» **Stated problem**
Rewrite the part of the listing that opens with the line containing "The image size" and closes with the line containing "point(1636,703)", replacing "pencil" with "pen" and changing nothing else. Give only those lines, and leave the pictures out.

» **Entries shown**
________
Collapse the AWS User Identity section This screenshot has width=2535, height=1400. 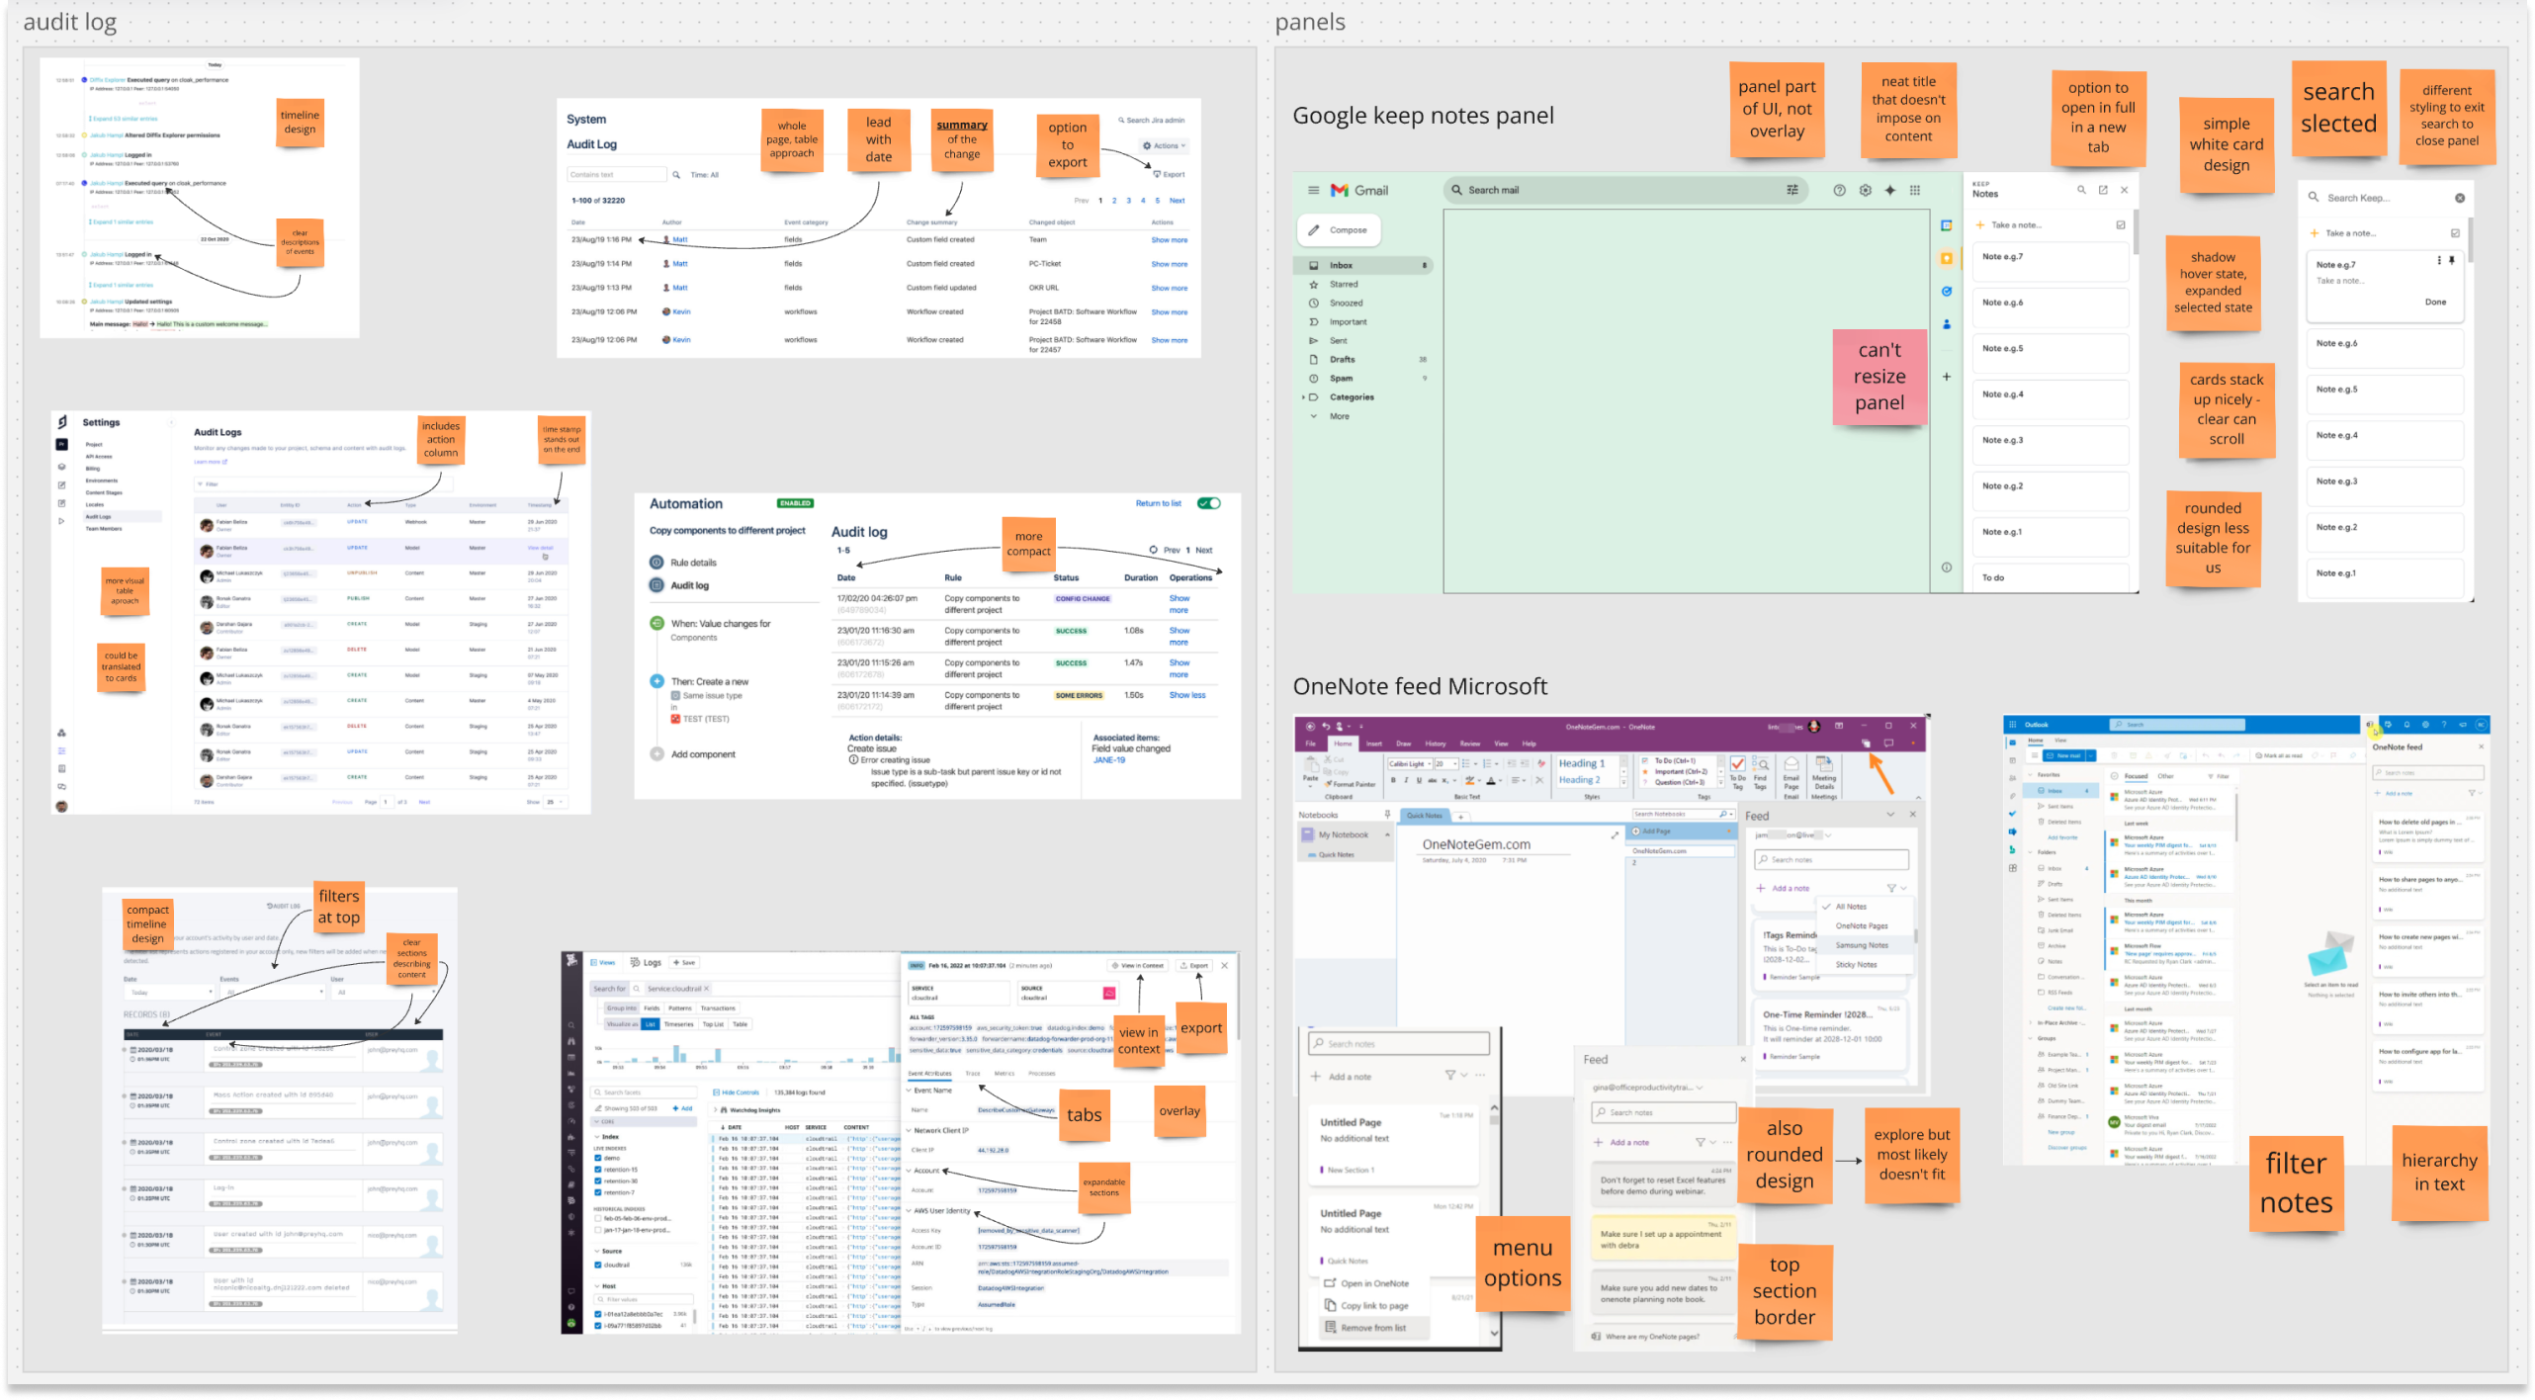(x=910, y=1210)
________
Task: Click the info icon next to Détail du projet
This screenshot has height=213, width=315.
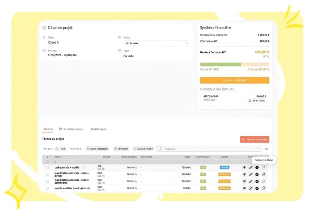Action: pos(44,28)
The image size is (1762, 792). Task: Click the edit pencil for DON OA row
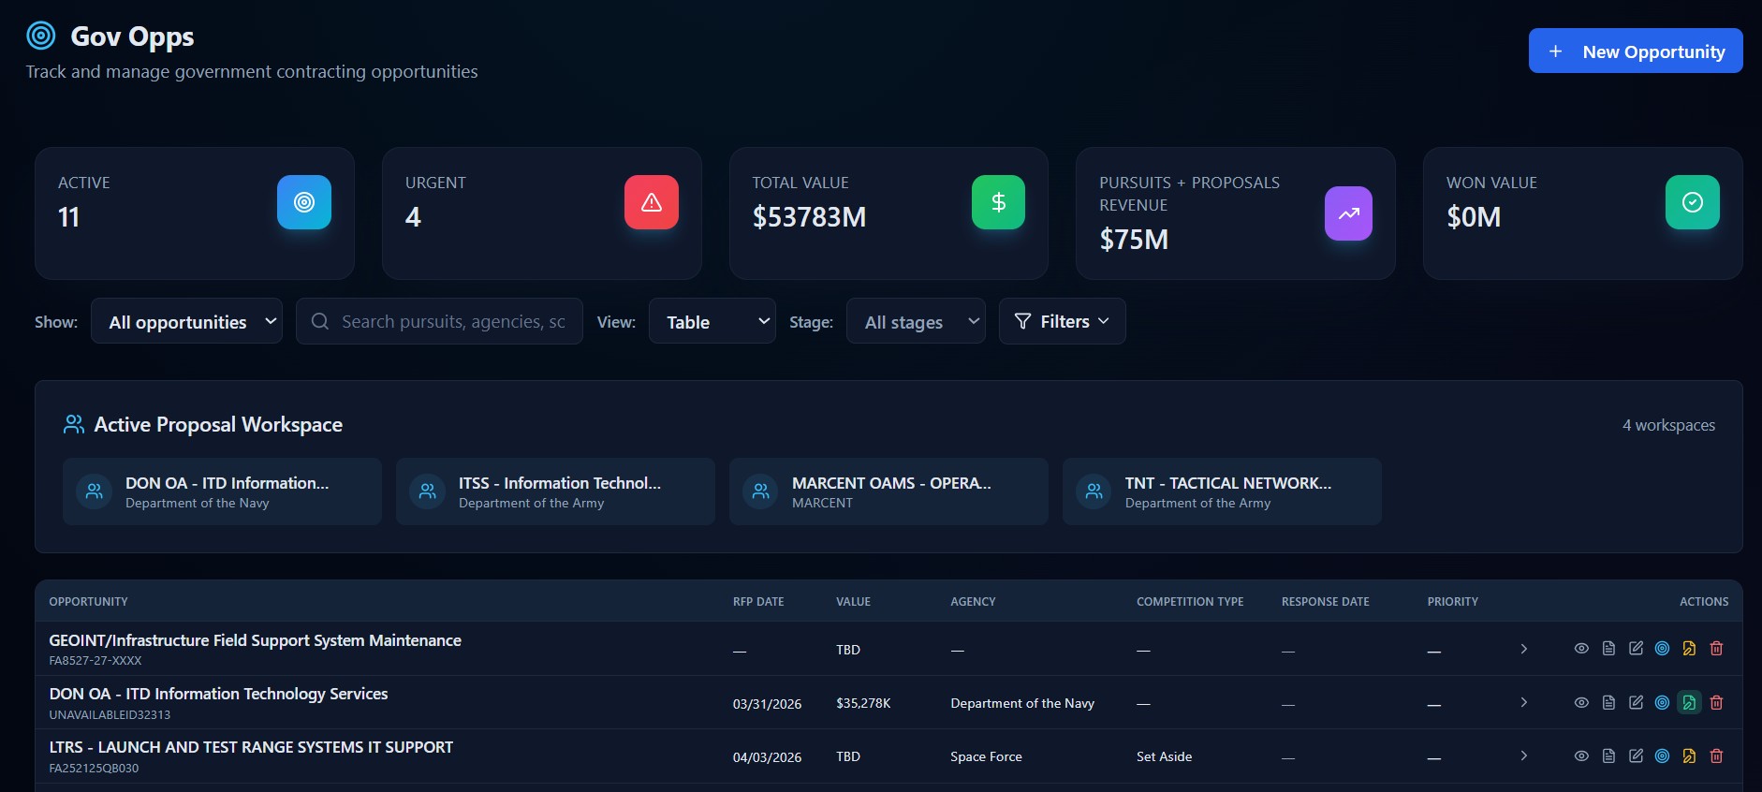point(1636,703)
________
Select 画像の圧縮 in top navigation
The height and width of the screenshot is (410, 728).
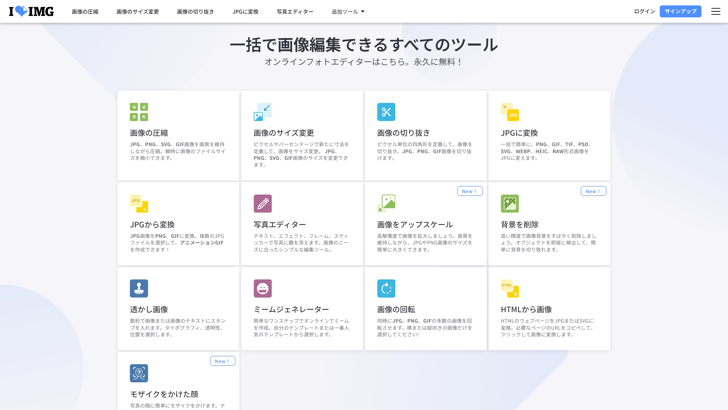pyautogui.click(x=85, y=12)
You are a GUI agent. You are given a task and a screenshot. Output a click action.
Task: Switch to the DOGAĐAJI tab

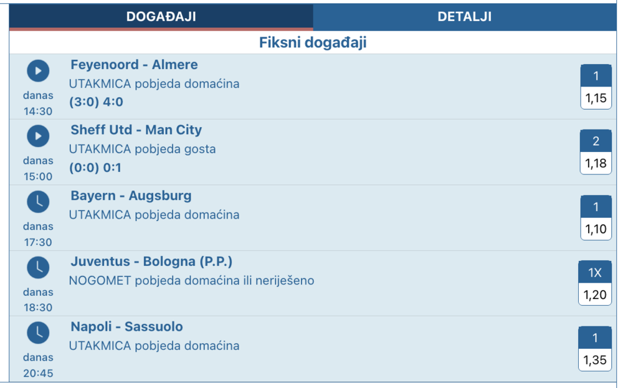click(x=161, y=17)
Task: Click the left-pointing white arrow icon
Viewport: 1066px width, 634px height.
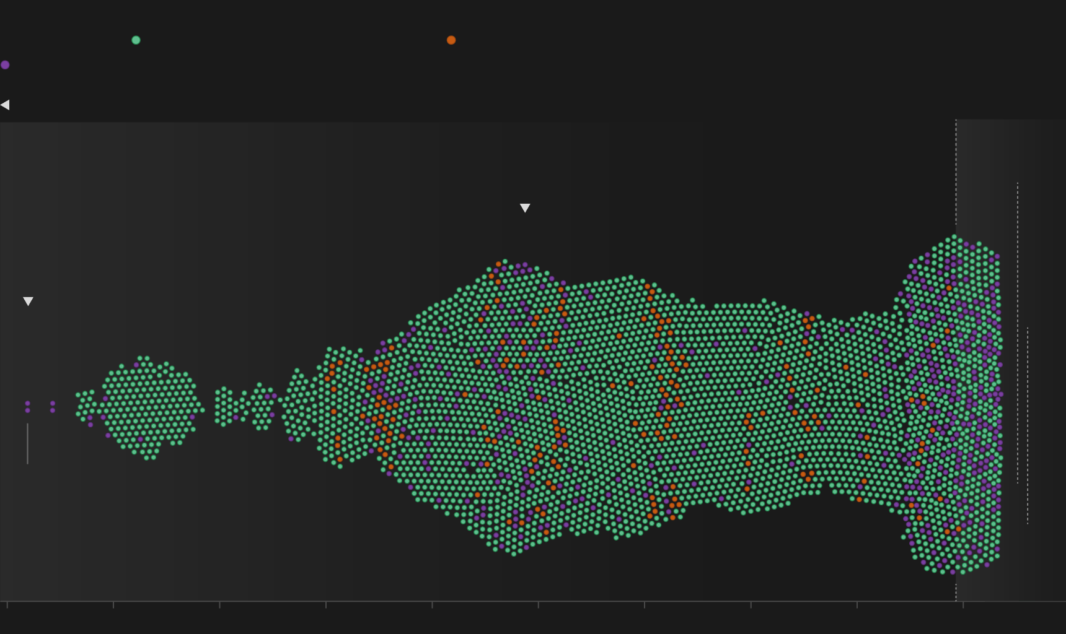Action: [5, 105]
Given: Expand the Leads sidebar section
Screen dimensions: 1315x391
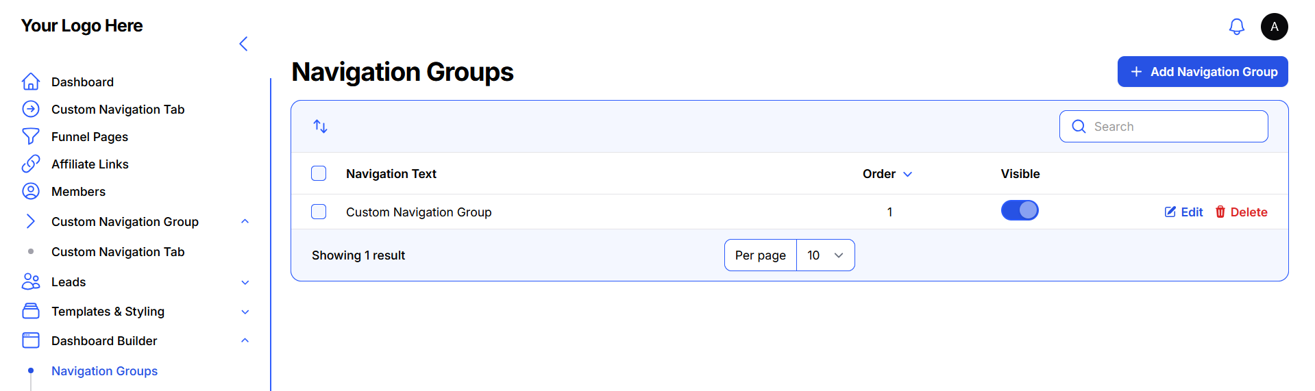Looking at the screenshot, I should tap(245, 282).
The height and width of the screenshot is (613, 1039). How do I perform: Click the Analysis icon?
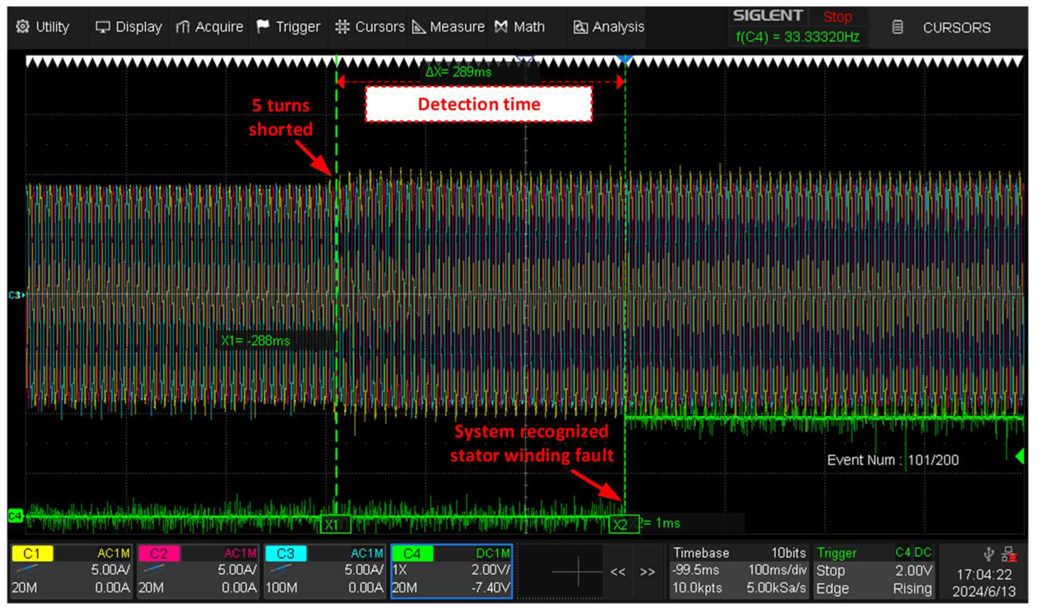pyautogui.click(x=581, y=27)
________
» **Result**
The image size is (1762, 792). Task: Click the edit pen for DON OA row
point(1636,703)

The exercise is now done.